WHAT IS NEEDED >>
Transcribe the listing underneath, keeping each word exact and omitting the images.

::::::::

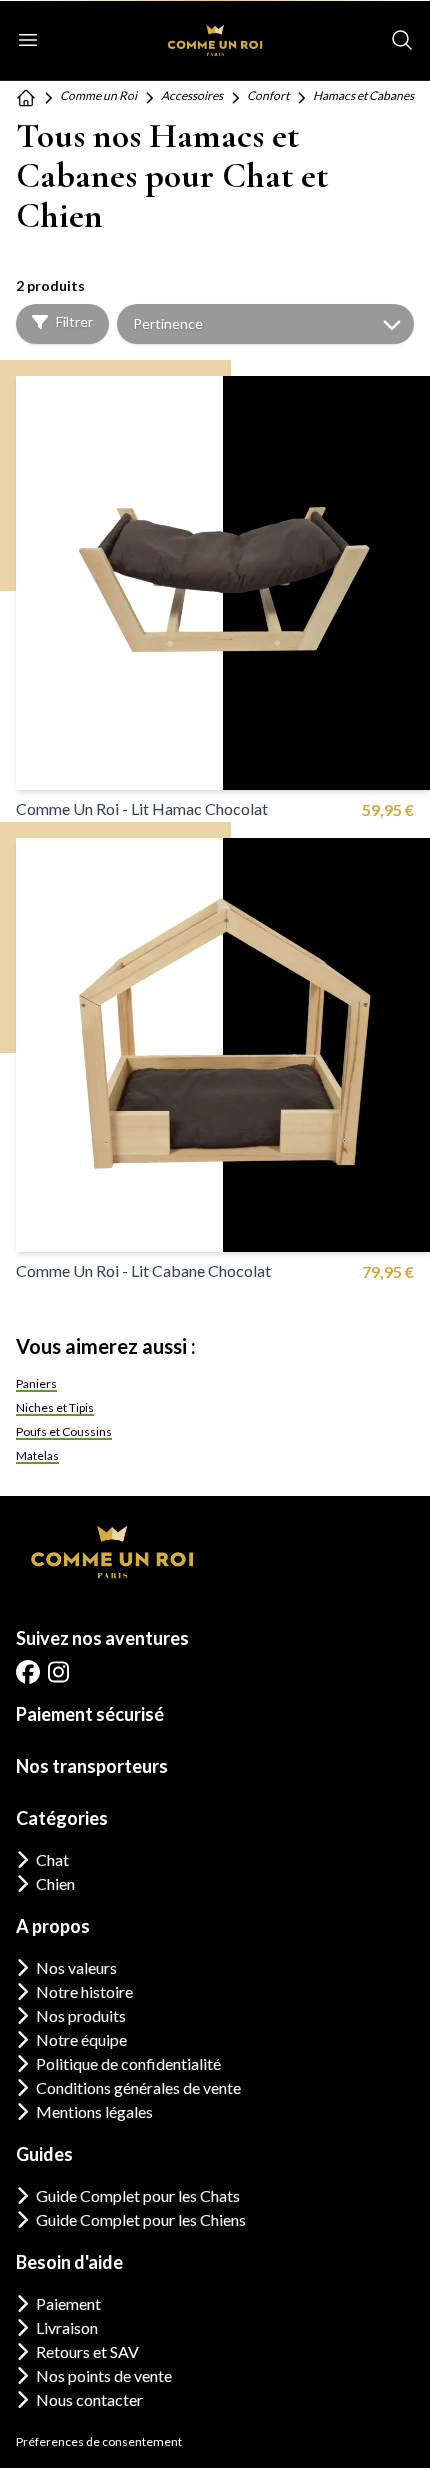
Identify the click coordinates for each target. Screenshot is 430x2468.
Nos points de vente (104, 2375)
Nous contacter (89, 2399)
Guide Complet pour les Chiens (141, 2219)
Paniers (36, 1383)
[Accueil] (26, 98)
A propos (53, 1926)
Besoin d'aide (69, 2262)
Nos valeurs (76, 1967)
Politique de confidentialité (128, 2063)
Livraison (67, 2327)
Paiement (68, 2303)
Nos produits (81, 2015)
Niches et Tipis (55, 1407)
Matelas (37, 1455)
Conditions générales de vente (138, 2087)
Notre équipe (81, 2039)
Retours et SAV (87, 2351)
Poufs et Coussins (64, 1431)
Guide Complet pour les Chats (138, 2195)
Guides (44, 2154)
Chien (55, 1883)
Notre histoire (84, 1991)
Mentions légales (94, 2111)
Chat (52, 1859)
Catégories (62, 1818)
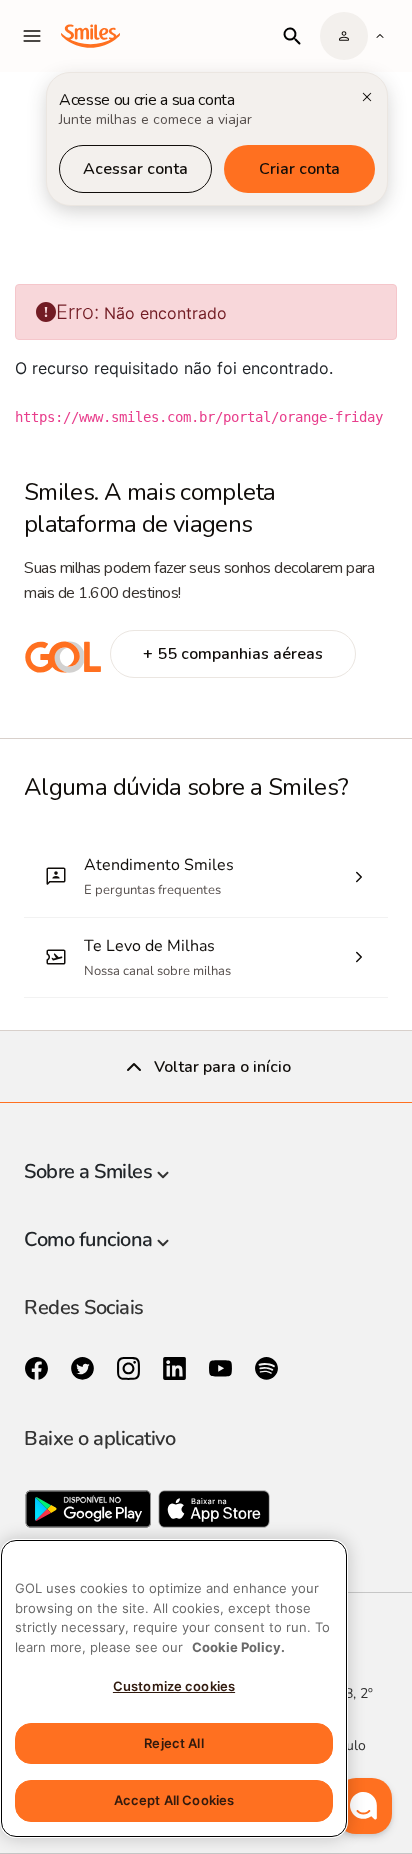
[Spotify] (266, 1369)
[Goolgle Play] (90, 1514)
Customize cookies (174, 1686)
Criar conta (299, 169)
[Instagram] (131, 1369)
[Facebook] (39, 1369)
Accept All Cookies (174, 1800)
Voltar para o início (222, 1067)
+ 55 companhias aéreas (233, 654)
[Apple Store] (214, 1514)
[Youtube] (223, 1369)
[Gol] (63, 668)
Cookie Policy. (238, 1647)
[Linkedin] (177, 1369)
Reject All (173, 1743)
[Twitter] (85, 1369)
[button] (364, 1806)
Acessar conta (135, 169)
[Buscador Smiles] (292, 36)
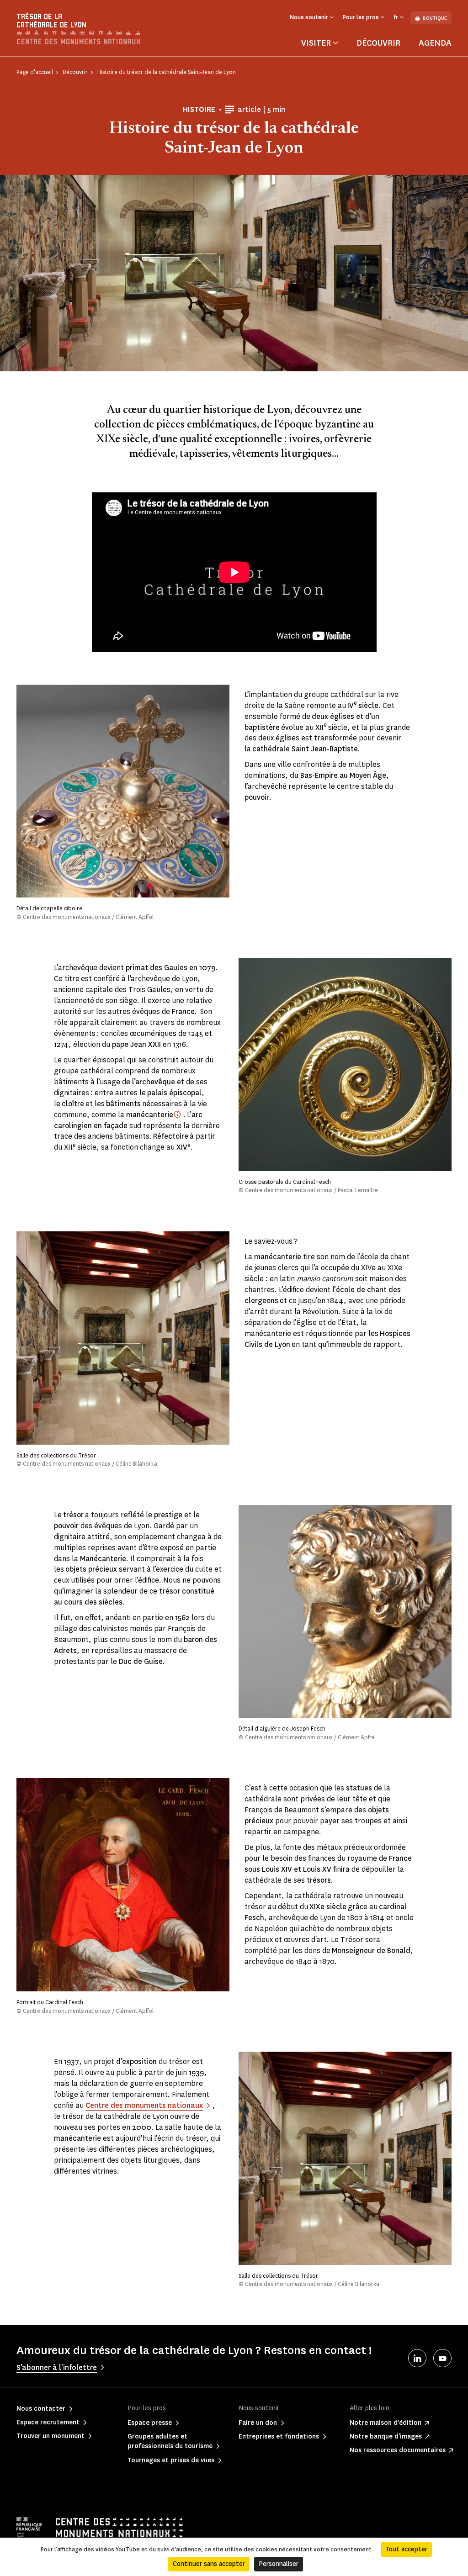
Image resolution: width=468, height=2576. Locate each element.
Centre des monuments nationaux (144, 2105)
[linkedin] (417, 2358)
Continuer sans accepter (209, 2564)
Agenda (435, 42)
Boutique (435, 18)
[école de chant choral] (177, 1114)
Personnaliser (278, 2564)
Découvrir (378, 42)
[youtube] (442, 2358)
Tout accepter (406, 2549)
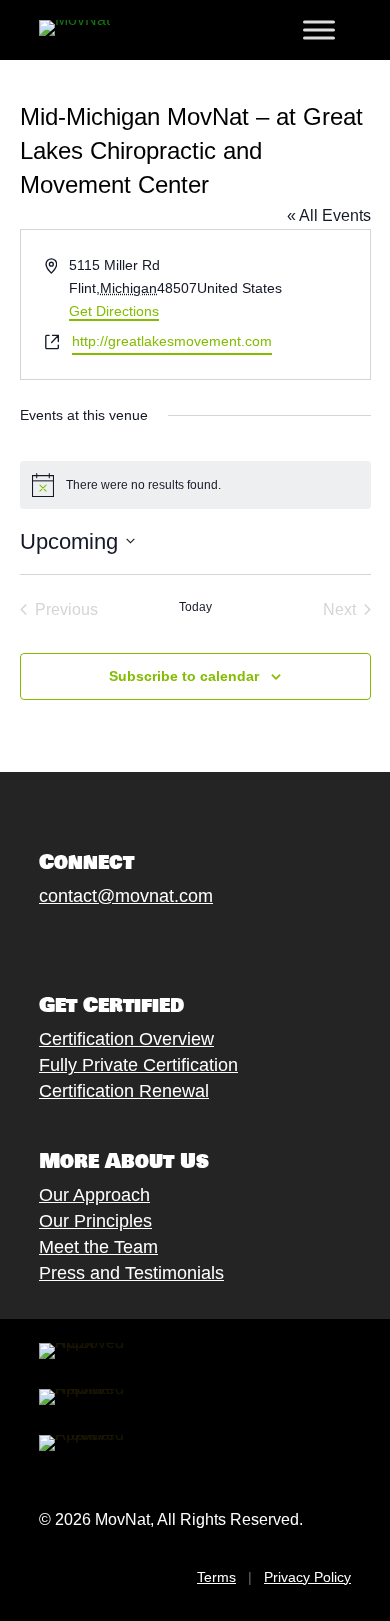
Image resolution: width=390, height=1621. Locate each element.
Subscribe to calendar (184, 676)
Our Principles (95, 1221)
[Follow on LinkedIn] (190, 942)
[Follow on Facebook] (30, 942)
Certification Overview (126, 1039)
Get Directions (114, 311)
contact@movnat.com (126, 896)
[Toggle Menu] (319, 30)
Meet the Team (98, 1247)
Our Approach (94, 1195)
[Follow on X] (70, 942)
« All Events (329, 215)
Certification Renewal (124, 1091)
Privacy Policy (307, 1577)
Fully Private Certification (138, 1065)
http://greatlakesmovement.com (172, 341)
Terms (216, 1577)
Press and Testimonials (131, 1273)
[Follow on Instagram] (110, 942)
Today (195, 607)
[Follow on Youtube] (150, 942)
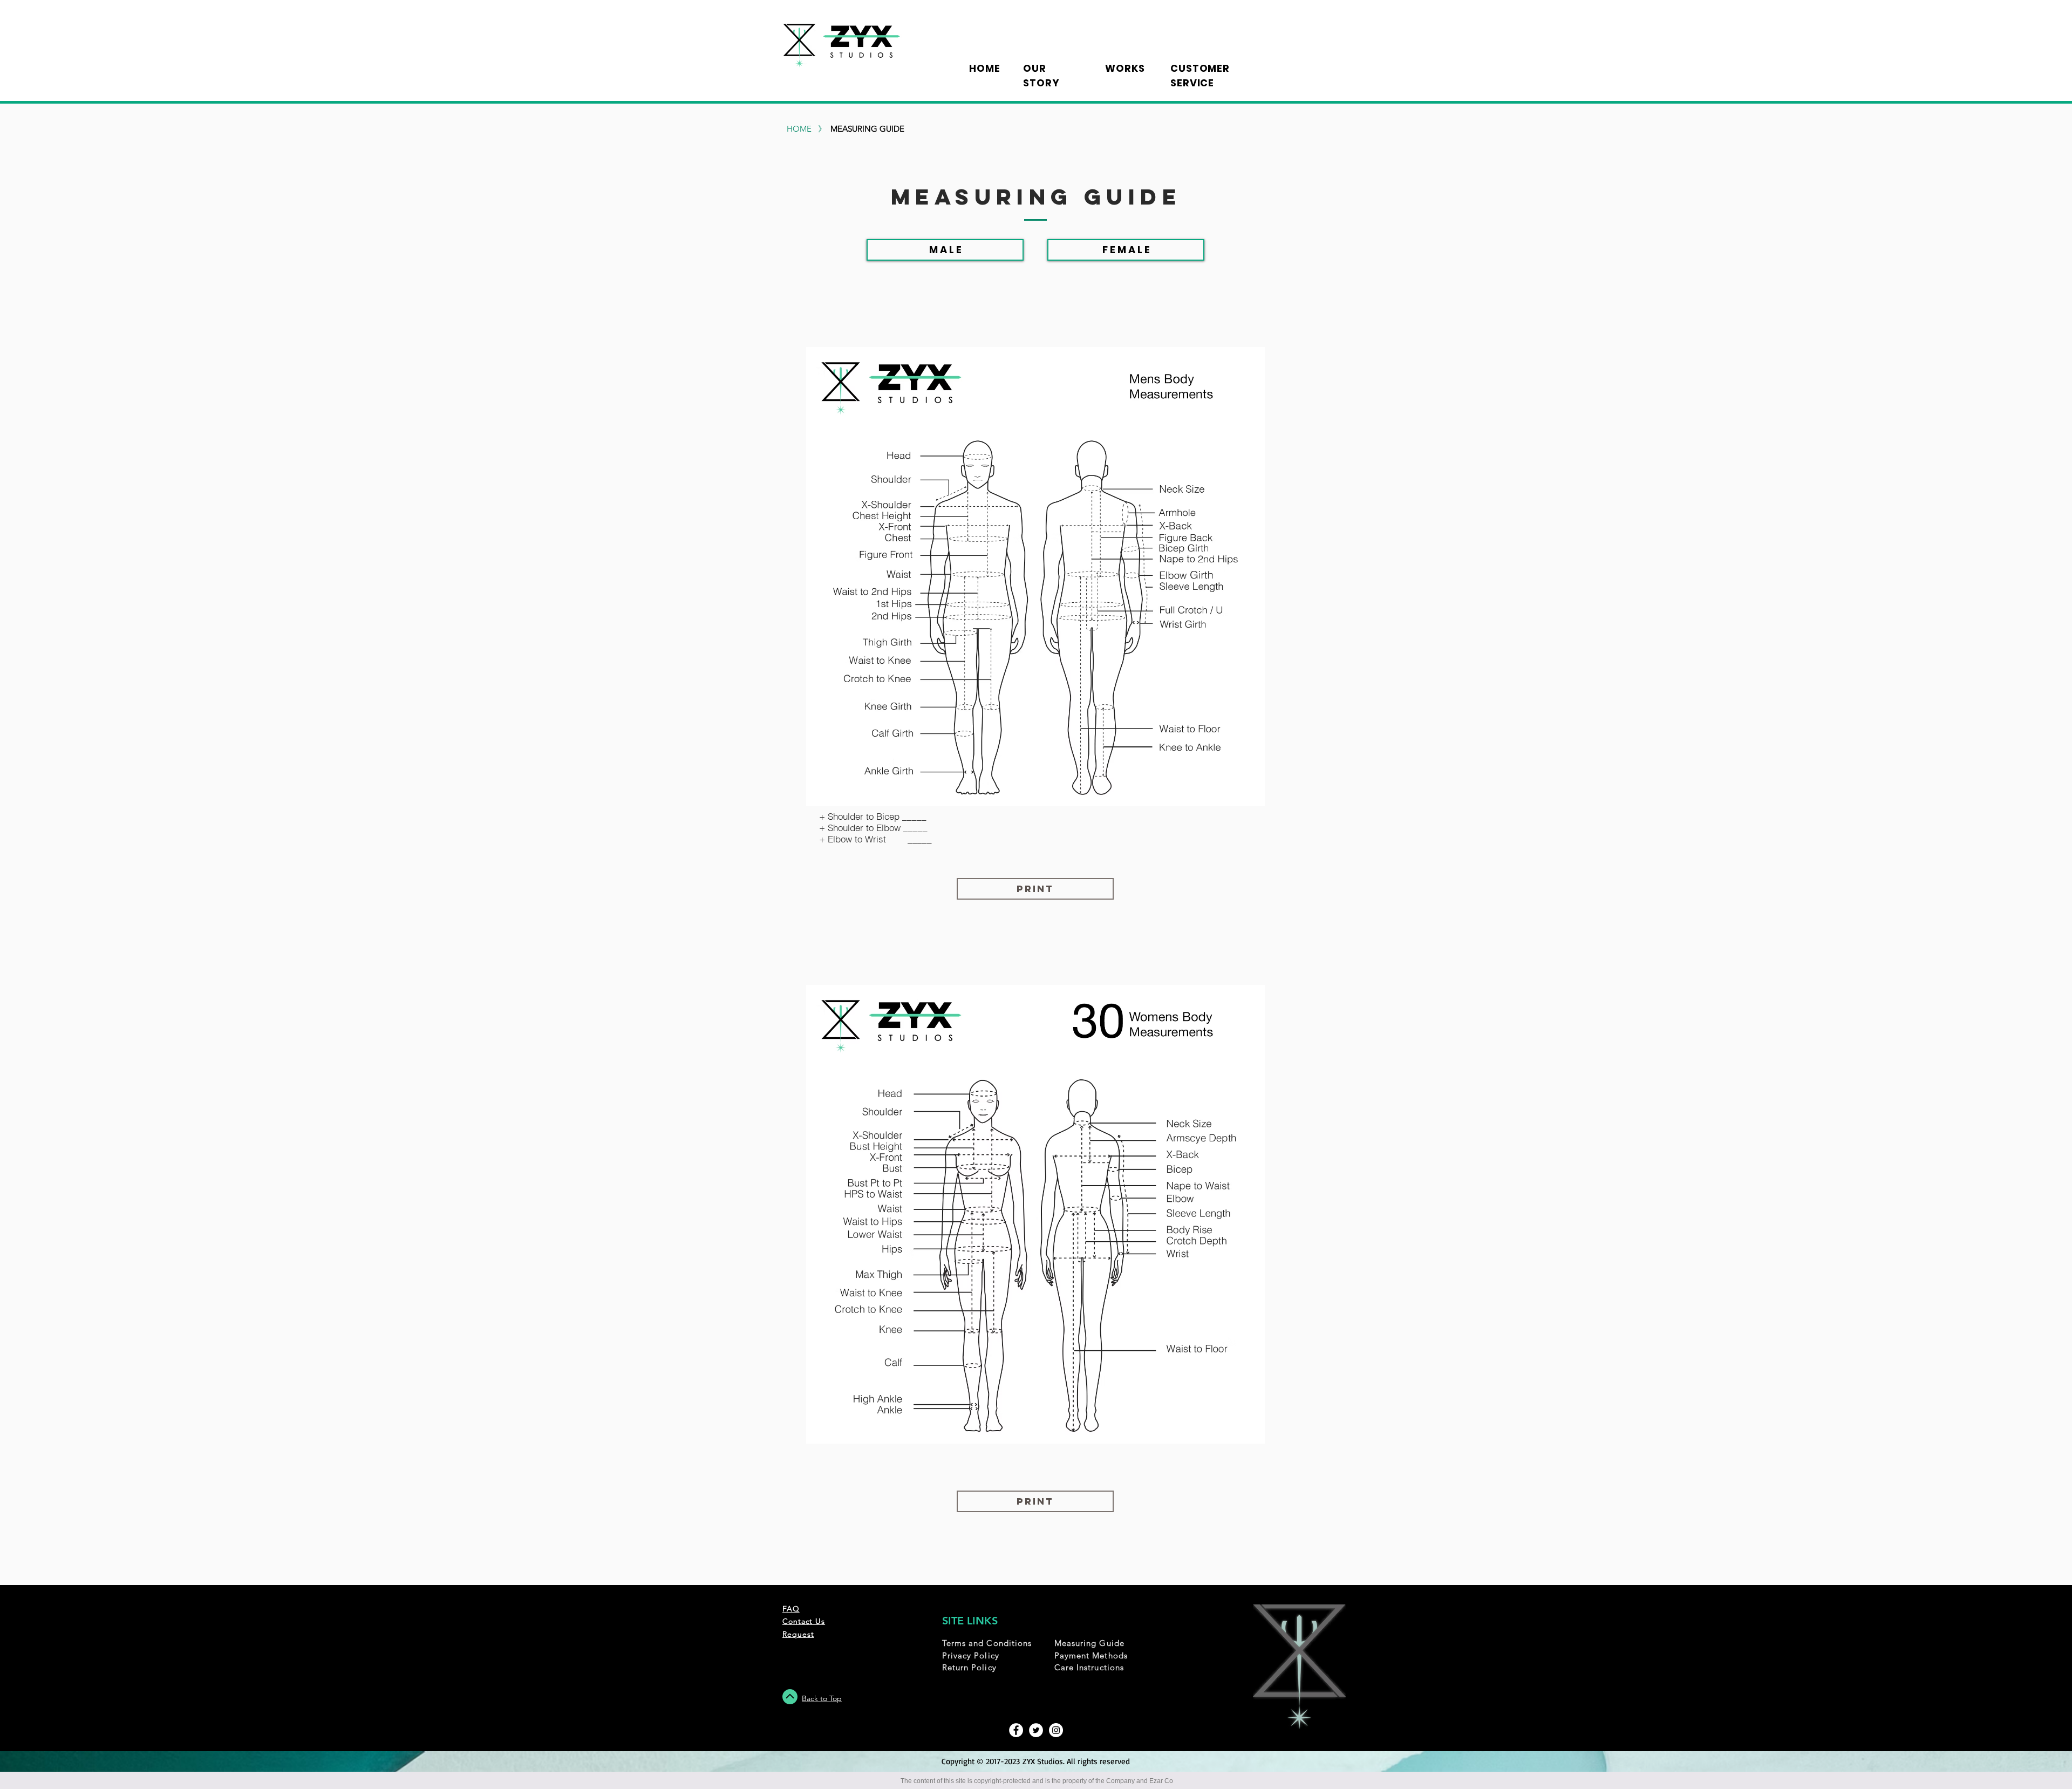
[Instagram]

::::::::

SOLUTION >>
Identify the click coordinates for each target. Screenshot is 430x2468.
Nos points de vente (104, 2375)
Nous contacter (89, 2399)
Guide Complet pour les Chiens (141, 2219)
Paniers (36, 1383)
[Accueil] (26, 98)
A propos (53, 1926)
Besoin d'aide (69, 2262)
Nos valeurs (76, 1967)
Politique de confidentialité (128, 2063)
Livraison (67, 2327)
Paiement (68, 2303)
Nos produits (81, 2015)
Niches et Tipis (55, 1407)
Matelas (37, 1455)
Conditions générales de vente (138, 2087)
Notre équipe (81, 2039)
Retours et SAV (87, 2351)
Poufs et Coussins (64, 1431)
Guide Complet pour les Chats (138, 2195)
Guides (44, 2154)
Chien (55, 1883)
Notre histoire (84, 1991)
Mentions légales (94, 2111)
Chat (52, 1859)
Catégories (62, 1818)
[Spotify] (266, 1369)
[Goolgle Play] (90, 1514)
Customize cookies (174, 1686)
Criar conta (299, 169)
[Instagram] (131, 1369)
[Facebook] (39, 1369)
Accept All Cookies (174, 1800)
Voltar para o início (222, 1067)
+ 55 companhias aéreas (233, 654)
[Apple Store] (214, 1514)
[Youtube] (223, 1369)
[Gol] (63, 668)
Cookie Policy. (238, 1647)
[Linkedin] (177, 1369)
Reject All (173, 1743)
[Twitter] (85, 1369)
[button] (364, 1806)
Acessar conta (135, 169)
[Buscador Smiles] (292, 36)
Image resolution: width=468, height=2576. Locate each element.
Centre des monuments nationaux (144, 2105)
[linkedin] (417, 2358)
Continuer sans accepter (209, 2564)
Agenda (435, 42)
Boutique (435, 18)
[école de chant choral] (177, 1114)
Personnaliser (278, 2564)
Découvrir (378, 42)
[youtube] (442, 2358)
Tout accepter (406, 2549)
Image resolution: width=390, height=1621. Locate each element.
Subscribe to calendar (184, 676)
Our Principles (95, 1221)
[Follow on LinkedIn] (190, 942)
[Follow on Facebook] (30, 942)
Certification Overview (126, 1039)
Get Directions (114, 311)
contact@movnat.com (126, 896)
[Toggle Menu] (319, 30)
Meet the Team (98, 1247)
Our Approach (94, 1195)
[Follow on X] (70, 942)
« All Events (329, 215)
Certification Renewal (124, 1091)
Privacy Policy (307, 1577)
Fully Private Certification (138, 1065)
http://greatlakesmovement.com (172, 341)
Terms (216, 1577)
Press and Testimonials (131, 1273)
[Follow on Instagram] (110, 942)
Today (195, 607)
[Follow on Youtube] (150, 942)
[Instagram]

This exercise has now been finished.